Bill requires doctors to get more education on opioids, pain

Written by Ben Allen, General Assignment Reporter | Jun 10, 2016 3:46 PM

(Harrisburg) -- One effort at the state Capitol hopes to keep more people from becoming addicted to heroin or other opioids in Pennsylvania.

A Senate proposal requires doctors and other prescribers to get more training, which would be part of the continuing education that doctors and other health care professionals already have to do.

Under the measure from Republican Senator Gene Yaw of Lycoming County, prescribers would have to get four hours of training in safe opioid prescribing and pain management to get licensed.

And they would have to get another four hours of training every two years.

Yaw says at hearings around the state, he's heard what is currently available.

"One of the frightening things that we learned is that there's very little training for doctors in pain management and especially in prescription practices, so that's what we're trying to do here."

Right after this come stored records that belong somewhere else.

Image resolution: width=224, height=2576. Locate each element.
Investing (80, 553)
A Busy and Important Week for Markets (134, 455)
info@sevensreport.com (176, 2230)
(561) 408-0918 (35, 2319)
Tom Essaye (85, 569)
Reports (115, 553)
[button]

More than 80 percent of people who become addicted to heroin report starting with opioids like Percocet or Vicodin.

"And it's kinda, it's similar to what lawyers are required to do with continuing legal education. We want to make this part of their continuing medical education," says Yaw.

Yaw's proposal passed a Senate committee recently, but has been sent to another panel for review.

The powerful Pennsylvania Medical Society, with 20,000 member doctors, supports the plan.

Pennsylvania is also set to get a prescription drug database that doctors will be able to check for a patient's history - but there's no requirement to use it each time an opioid is dispensed.